The BENEFIT study examined the effects of early vs delayed treatment with interferon beta-1b (IFNB-1b) for patients with clinically isolated syndrome (CIS). In prior analyses, dichotomized 25-hydroxyvitamin D (25[OH]D) classes contributed to the prediction of rate of conversion to clinically definite multiple sclerosis (CDMS), MS activity, and rate of progression up to 5 years after CIS in patients starting IFNB-1b treatment at the CIS or after conversion to CDMS.

Objectives:

To examine the predictive effects of continuous 25(OH)D on disease activity and prognosis in patients starting IFNB-1b at the CIS.

Methods:

Only patients who were randomized to early IFNB-1b treatment in BENEFIT with serum 25(OH)D concentrations assessed at baseline, 6, 12, and 24 months were included in this analysis.
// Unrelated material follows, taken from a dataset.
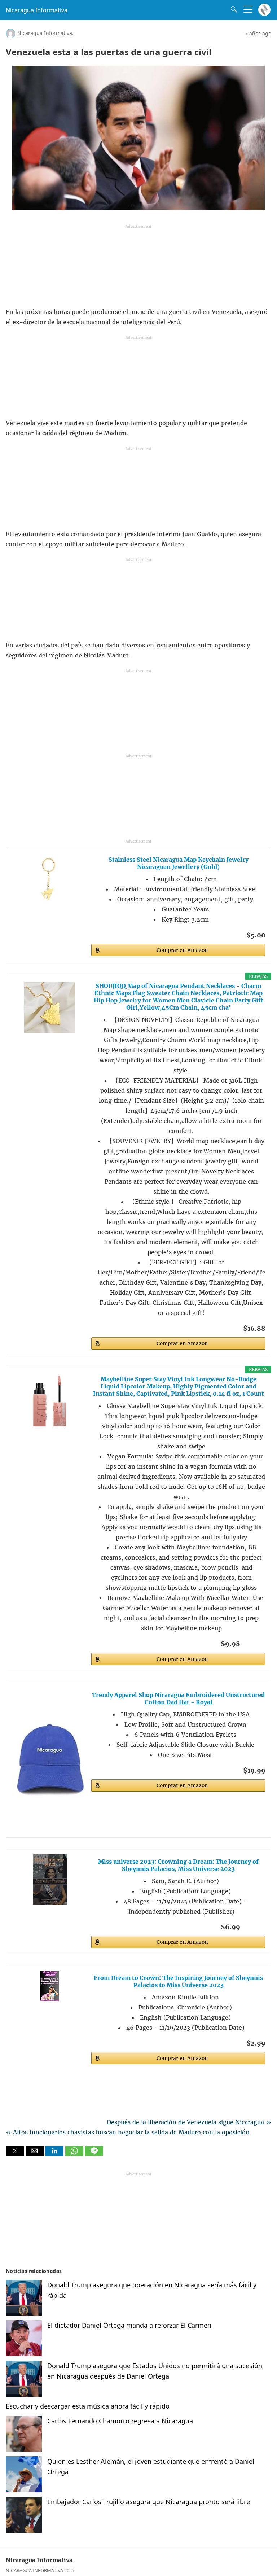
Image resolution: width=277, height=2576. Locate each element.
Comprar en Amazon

Clinical and MRI follow-up lasted for 5 years. Cox proportional hazard models or generalized mixed effects models related seasonally-adjusted serum 25(OH)D concentrations to conversion to CDMS, conversion to McDonald MS (MDMS), rate of newly active lesions, relapse rate, T2 volume, and brain volume by assessing changes in these variables from Year 1 to Year 5.

Results:

216 patients had 25(OH)D measurements at both 6 and 12 months. Each 50 nmol/L (20 ng/mL) increase in 25(OH)D led to a lower probability of conversion to MDMS (hazard ratio [HR] [95% CI] 0.43 [0.22 to 0.84], p=0.01], with a trend toward lower probability of conversion to CDMS (HR 0.48 [0.22 to 1.04], p=0.06). Rates of newly active lesions (rate ratio [RR] .31 [.15 to .61], p=0.0008) and relapses (RR .38 [.14 to .99], p=0.048] also decreased with increasing 25(OH)D levels. Annual percent change in T2 volume (-26% [-39% to -12%], p=0.0007) and brain volume (.64% [.08% to 1.2%], p=0.02) were lower with each incremental increase in 25(OH)D.

Conclusions:

Among patients who started IFNB-1b treatment right after CIS, incremental increases in 25(OH)D levels were associated with reduction of long-term MS activity and severity. These findings suggest a potential benefit of monitoring and managing vitamin D levels (eg, through supplementation) in early MS patients treated with IFNB-1b.